__What to work on__
Return the entries verbatim and drop every picture.

__Recorded information__
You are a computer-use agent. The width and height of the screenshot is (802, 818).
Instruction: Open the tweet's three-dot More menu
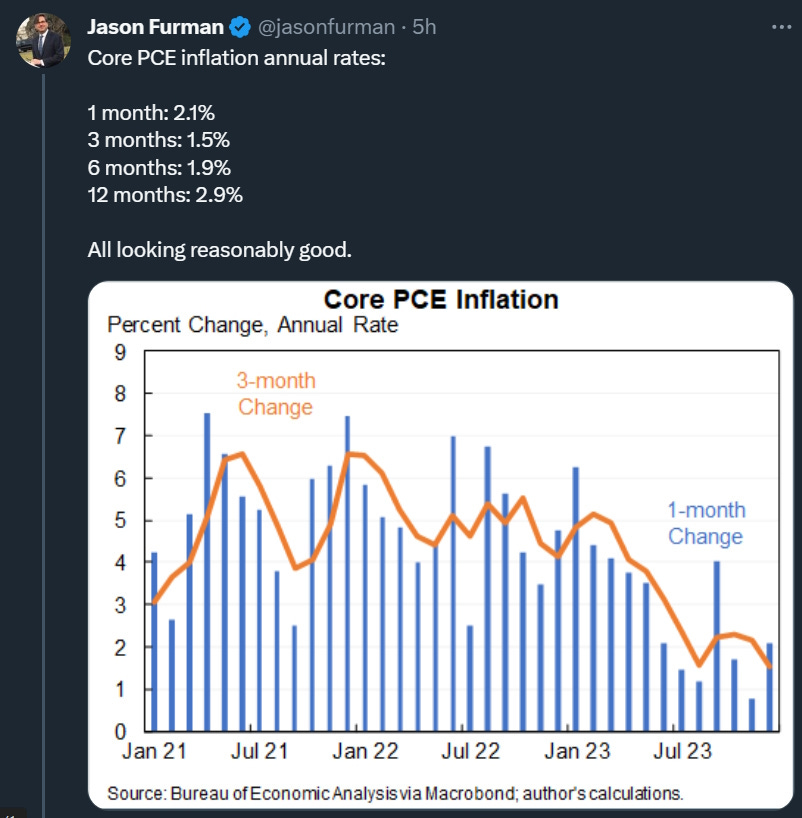pos(781,27)
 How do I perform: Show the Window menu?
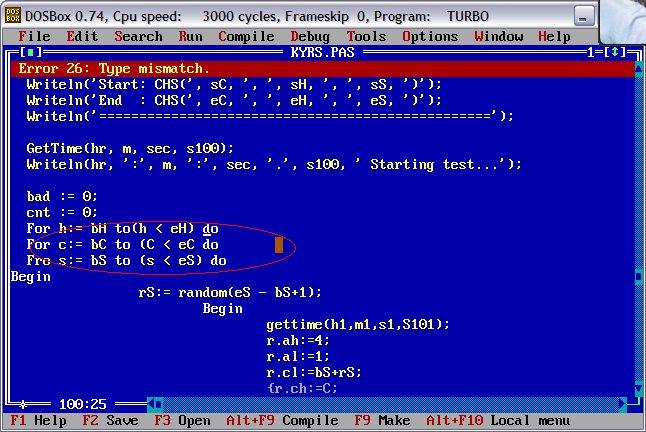pos(498,37)
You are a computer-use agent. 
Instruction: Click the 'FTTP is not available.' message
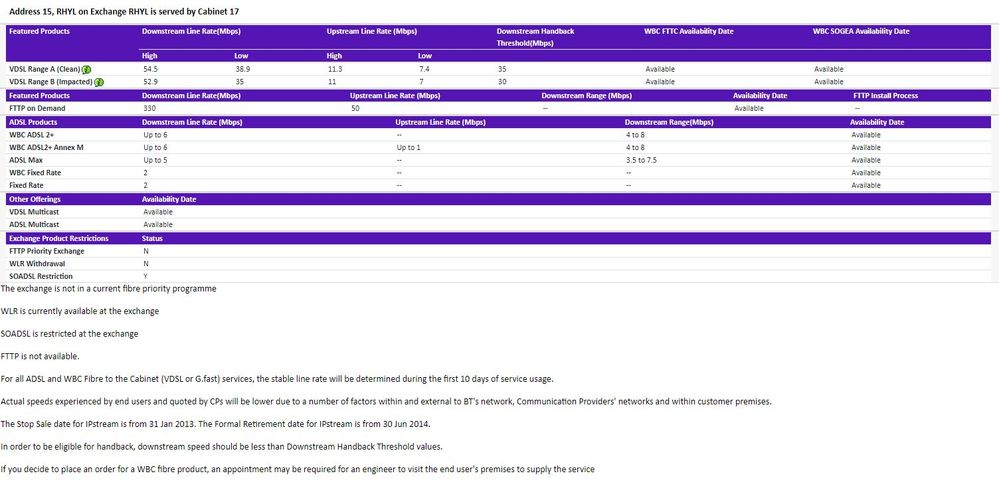point(40,356)
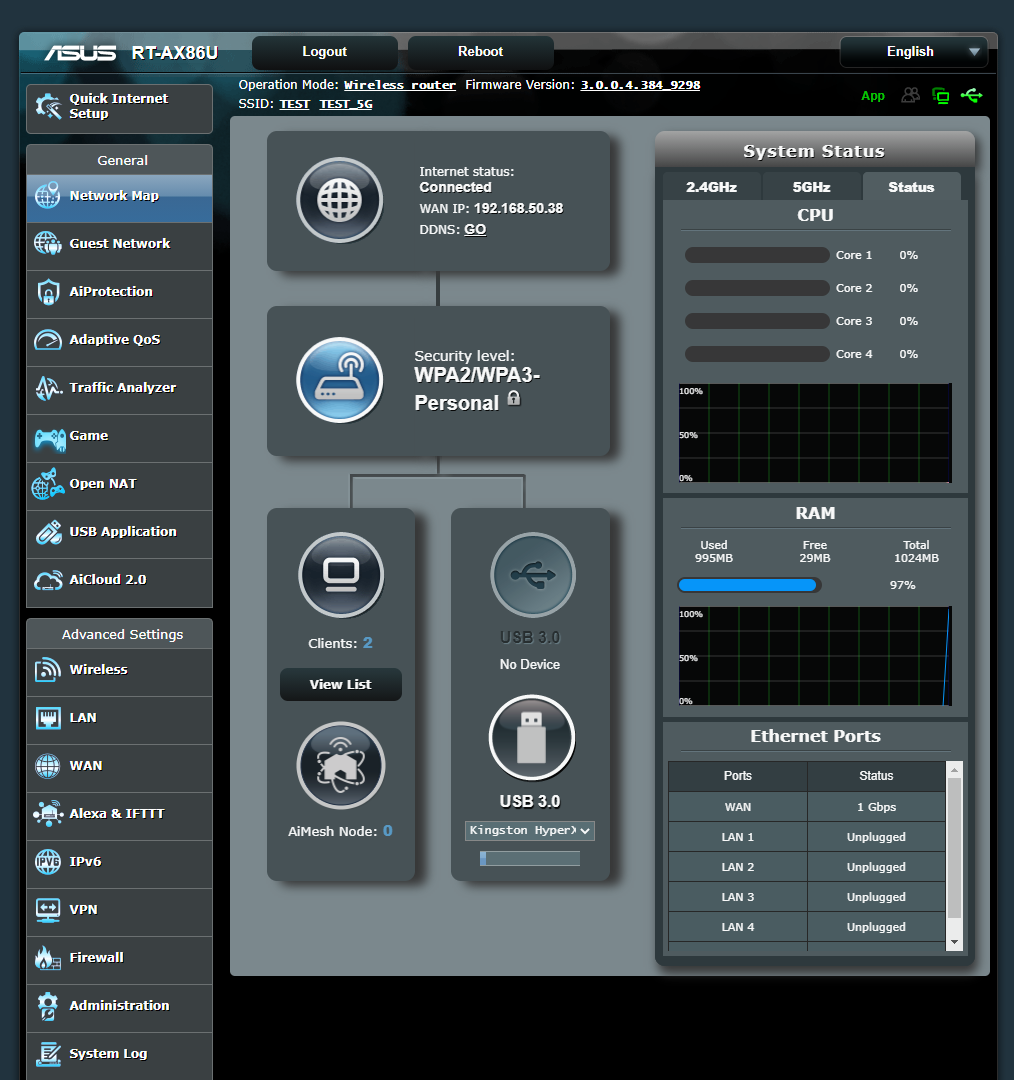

__Answer section__
You are a computer-use agent. The width and height of the screenshot is (802, 818).
Instruction: Open the tweet's three-dot More menu
pos(781,27)
 How do I perform: Show the Window menu?
pos(498,37)
You are a computer-use agent. 
Instruction: Click the 'FTTP is not available.' message
point(40,356)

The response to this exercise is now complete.